::: Task data :::

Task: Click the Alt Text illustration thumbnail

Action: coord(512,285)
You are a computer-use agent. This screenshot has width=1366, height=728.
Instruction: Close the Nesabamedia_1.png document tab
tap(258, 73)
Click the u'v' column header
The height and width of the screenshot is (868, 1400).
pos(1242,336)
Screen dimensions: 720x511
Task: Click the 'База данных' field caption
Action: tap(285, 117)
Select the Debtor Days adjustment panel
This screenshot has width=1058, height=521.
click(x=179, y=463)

:::

> **Exercise**
Line by line, please copy the listing exactly.

> **Task output**
Task: Click the Alt Text illustration thumbnail

Action: coord(512,285)
You are a computer-use agent. This screenshot has width=1366, height=728.
Instruction: Close the Nesabamedia_1.png document tab
tap(258, 73)
Click the u'v' column header
The height and width of the screenshot is (868, 1400).
pos(1242,336)
Screen dimensions: 720x511
Task: Click the 'База данных' field caption
Action: tap(285, 117)
Select the Debtor Days adjustment panel
This screenshot has width=1058, height=521.
click(x=179, y=463)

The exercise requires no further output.